“When I read the screenplay,” he said, “it was very clearly a strong dramatic role. There was dancing and ballet in the film, but it was a gift as an acting role. It was a great opportunity for someone. But I was very hesitant and nervous to cast an actor, who would have to learn ballet, which would be harder to pull off. Because, as you know, these dancers start when they’re very, very young, so the expression and gesture is in them in a very deep way.
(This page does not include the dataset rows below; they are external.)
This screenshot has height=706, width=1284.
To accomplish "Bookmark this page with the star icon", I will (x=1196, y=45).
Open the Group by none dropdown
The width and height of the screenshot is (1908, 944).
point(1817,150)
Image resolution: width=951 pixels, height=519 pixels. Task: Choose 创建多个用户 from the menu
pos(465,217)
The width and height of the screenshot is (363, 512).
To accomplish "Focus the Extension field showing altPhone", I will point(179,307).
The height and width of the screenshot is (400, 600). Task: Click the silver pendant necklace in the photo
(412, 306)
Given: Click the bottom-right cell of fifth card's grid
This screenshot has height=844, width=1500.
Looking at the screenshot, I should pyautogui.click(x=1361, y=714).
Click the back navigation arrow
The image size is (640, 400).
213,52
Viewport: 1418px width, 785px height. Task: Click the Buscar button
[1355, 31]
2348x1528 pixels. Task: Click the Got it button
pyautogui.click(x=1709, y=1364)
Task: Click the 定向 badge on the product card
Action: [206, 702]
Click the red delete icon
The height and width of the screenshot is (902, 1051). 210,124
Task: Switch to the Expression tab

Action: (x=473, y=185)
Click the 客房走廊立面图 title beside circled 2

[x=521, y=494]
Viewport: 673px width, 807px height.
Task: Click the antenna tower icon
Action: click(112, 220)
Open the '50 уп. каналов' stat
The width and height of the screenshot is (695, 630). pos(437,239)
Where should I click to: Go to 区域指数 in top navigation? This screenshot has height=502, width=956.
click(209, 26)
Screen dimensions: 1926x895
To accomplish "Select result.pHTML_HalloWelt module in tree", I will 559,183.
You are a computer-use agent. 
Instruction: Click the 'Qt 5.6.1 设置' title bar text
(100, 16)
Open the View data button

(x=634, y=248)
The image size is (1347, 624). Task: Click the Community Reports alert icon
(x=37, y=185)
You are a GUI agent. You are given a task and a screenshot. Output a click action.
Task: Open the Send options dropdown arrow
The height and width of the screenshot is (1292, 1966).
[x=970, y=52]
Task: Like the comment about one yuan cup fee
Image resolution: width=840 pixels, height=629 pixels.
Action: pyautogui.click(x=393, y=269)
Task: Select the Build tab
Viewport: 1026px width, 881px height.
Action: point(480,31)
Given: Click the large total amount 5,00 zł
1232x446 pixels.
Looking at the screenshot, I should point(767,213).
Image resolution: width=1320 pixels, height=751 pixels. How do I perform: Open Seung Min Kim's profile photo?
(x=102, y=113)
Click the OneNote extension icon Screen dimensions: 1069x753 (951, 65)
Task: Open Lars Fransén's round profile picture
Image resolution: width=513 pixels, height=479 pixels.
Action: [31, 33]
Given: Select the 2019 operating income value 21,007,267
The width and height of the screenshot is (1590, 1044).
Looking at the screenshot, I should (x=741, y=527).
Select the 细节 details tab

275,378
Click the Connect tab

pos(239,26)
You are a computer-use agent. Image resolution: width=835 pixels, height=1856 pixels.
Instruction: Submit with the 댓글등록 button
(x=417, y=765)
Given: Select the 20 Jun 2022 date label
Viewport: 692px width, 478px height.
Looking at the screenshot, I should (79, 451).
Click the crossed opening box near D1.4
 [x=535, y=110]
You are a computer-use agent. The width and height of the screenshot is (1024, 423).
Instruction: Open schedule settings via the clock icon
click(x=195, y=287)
And I would have to then, if I chose an actor, I would have to have body doubles.”
This insistence on finding a real ballet dancer who could act sets The White Crow apart from movies like Darren Aronofsky’s Oscar-winning Black Swan, where controversy erupted over how much credit Natalie Portman’s dance double—American Ballet Theatre soloist, Sarah Lane—received for her work onscreen.
For the role of Nureyev in The White Crow, Fiennes ultimately went with Oleg Ivenko, a Ukrainian dancer with no acting credits. One of the qualities that made Ivenko stand out in the casting search was his potential star power.
“It sounds a bit simple,” Fiennes said, “but it is true that the camera loves him. So that, once you put a camera on Oleg, you want to watch. And that’s the quality of a movie star, I think, that you just want to watch what goes through their face.”